Bolsas europeias em baixa arrastadas pela nova subida do petróleo
Cerca das 08h25 em Lisboa, o EuroStoxx 600 recuava 0,66% para 602,92 pontos.
As principais bolsas europeias abriram esta segunda-feira em baixa, arrastadas por um novo aumento do petróleo, no caso do Brent para mais de 110 dólares por barril, e das dívidas soberanas.
Cerca das 08h25 em Lisboa, o EuroStoxx 600 recuava 0,66% para 602,92 pontos.
Perante o receio de que o aumento dos preços da energia se mantenha e dispare a inflação, as bolsas de Londres, Paris e Frankfurt baixavam 0,15%, 1,21% e 0,41%, bem como as Madrid e Milão, que se desvalorizavam 0,69% e 2,10%, respetivamente.
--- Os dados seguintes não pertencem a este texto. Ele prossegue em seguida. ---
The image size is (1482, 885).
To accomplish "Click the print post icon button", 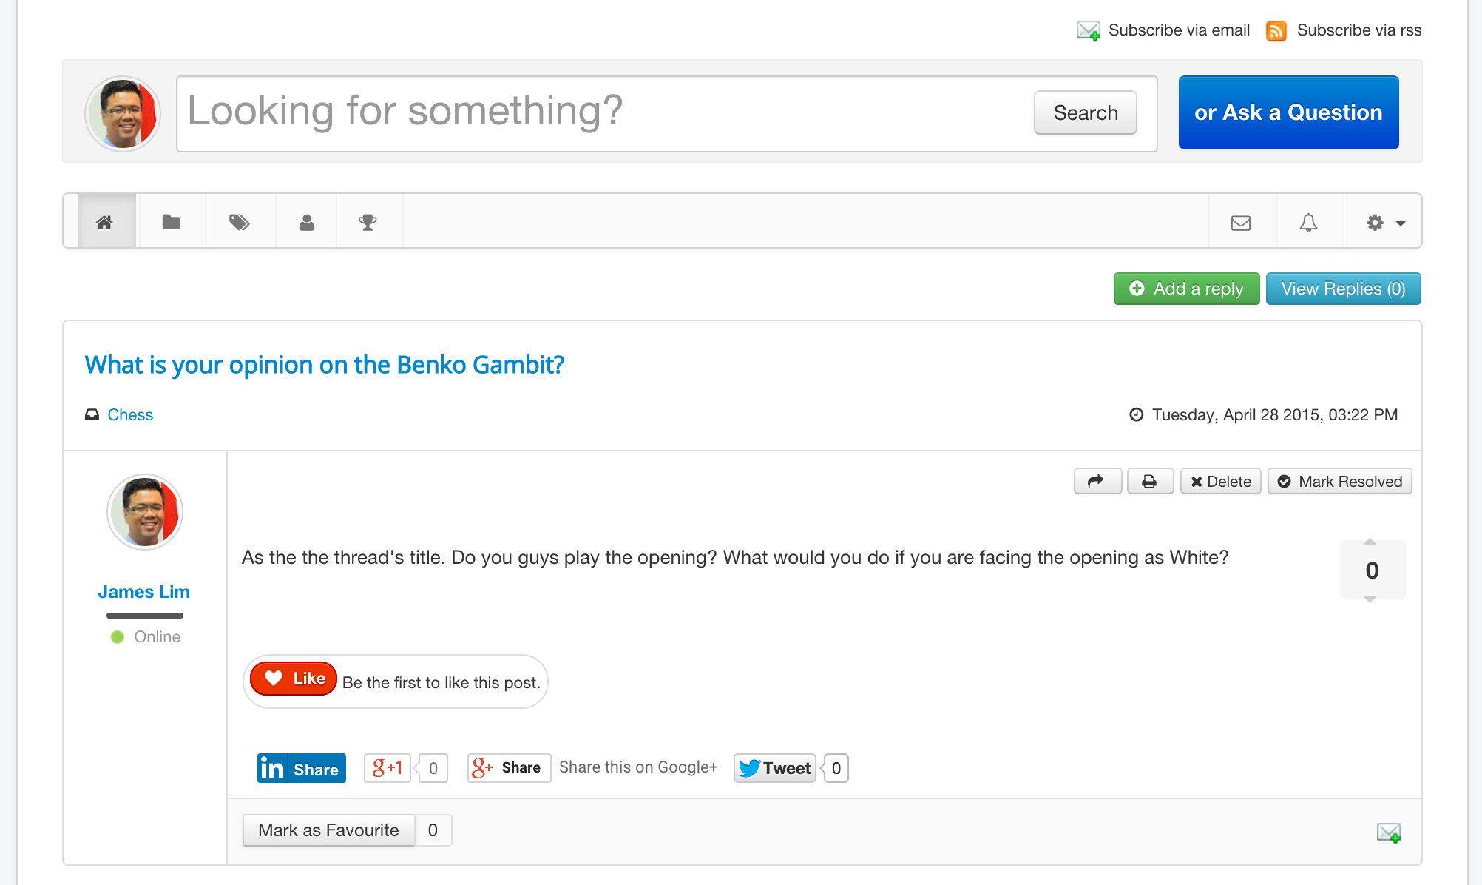I will pos(1149,482).
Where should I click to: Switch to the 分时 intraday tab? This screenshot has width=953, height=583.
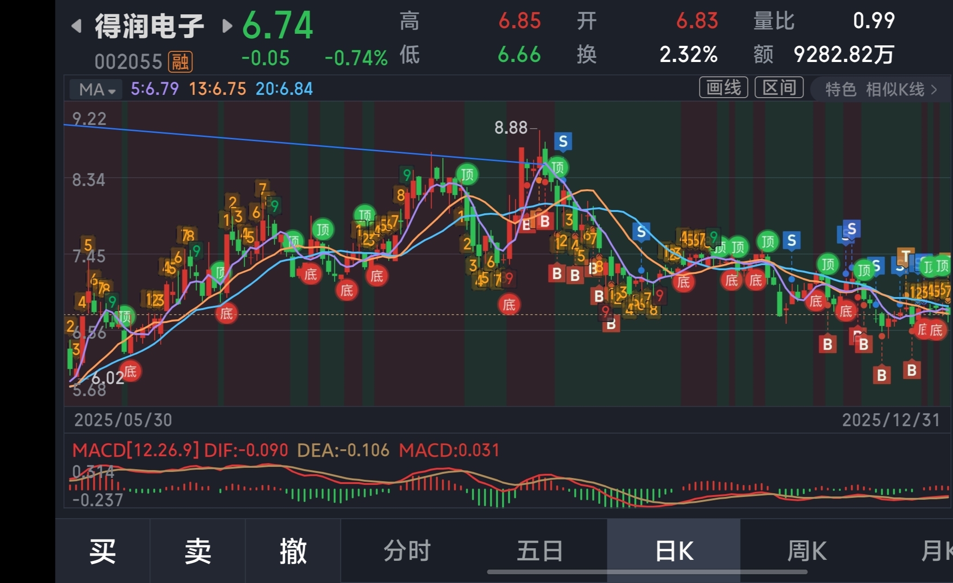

A bolsa de Lisboa mantinha a tendência da abertura, com o principal índice, o PSI, a cair 0,40% para 8.996,54 pontos, pela primeira vez abaixo de 9.000 pontos desde 30 de março e depois de ter terminado num novo máximo desde junho de 2008 em 09 de abril (9.484,93 pontos).
Entretanto e enquanto continua sem haver avanços nas negociações entre Washington e Teerão, o preço do petróleo Brent, de referência na Europa, para entrega em julho, subia 1,35% para 110,74 dólares, enquanto o West Texas Intermediate (WTI), para entrega também em julho, de referência nos EUA, avançava 1,64% para 102,68 dólares.
O preço do Brent chegou de madrugada a 112 dólares.
O gás natural para entrega em junho no mercado TFF dos Países Baixos, referência na Europa, subia 2,44% para 51,37 euros por megawatt-hora (MWh).
No mercado de dívida, a rentabilidade do título alemão a 10 anos avança para 3,186%, um máximo desde 2011, depois de ter fechado em 3,166% na sessão anterior.
O euro estava em baixa ligeira e descia 0,08% para 1,1634 dólares, no mercado de câmbios de Frankfurt.
Nas últimas horas, o Presidente dos Estados Unidos, Donald Trump, assegurou que o Irão está a ficar sem tempo para renovar a trégua vigente desde o início de abril e voltou a ameaçar com novos ataques.
À mesma hora em Lisboa, os futuros do Dow Jones e do Nasdaq apontam para recuos de 0,61% e 0,38%, respetivamente.
Os principais índices bolsistas dos Estados Unidos terminaram na sexta-feira em baixa, com recuos do Dow Jones e do Nasdaq de 1,07% e de 1,54%.
Na Ásia, o índice Nikkei de Tóquio caiu 1,08%, o índice de referência da bolsa de Xangai perdeu 0,08%, o da de Shenzhen cedeu 0,50% e o Hang Seng de Hong Kong recuava 1,31% no final da sessão.
A nível macroeconómico, foi conhecido que a produção industrial da China cresceu 4,1% em abril em termos homólogos, uma desaceleração de 1,6 pontos em comparação com o dado de março.
Na Europa, a companhia aérea irlandesa de baixo custo Ryanair informou esta segunda-feira que os lucros anuais dispararam 40% para 2.260 milhões de euros, depois de ter subido 10% os preços - quando um ano antes os tinha reduzido em 7% - e que o número de passageiros transportados subiu 4%.
A Ryanair referiu também que prevê um aumento de gastos para o atual exercício fiscal.
Nos EUA, a Associação Nacional de Promotores Imobiliários, NAHB, publica esta segunda-feira o índice da habitação correspondente ao mês de maio, que se espera que se tenha mantido em termos muito semelhantes ao nível registado em abril, de 34 pontos (acima dos 50 indica otimismo e abaixo pessimismo).
Por sua vez, os metais preciosos estão em mistos, com uma subida de 0,04% no caso do ouro, para 4.541,97 dólares a onça, e um recuo de 0,50% no caso da prata, para 75,61 dólares.
Em relação às criptomoedas, a bitcoin cede 1,74% para 76.884,20 dólares.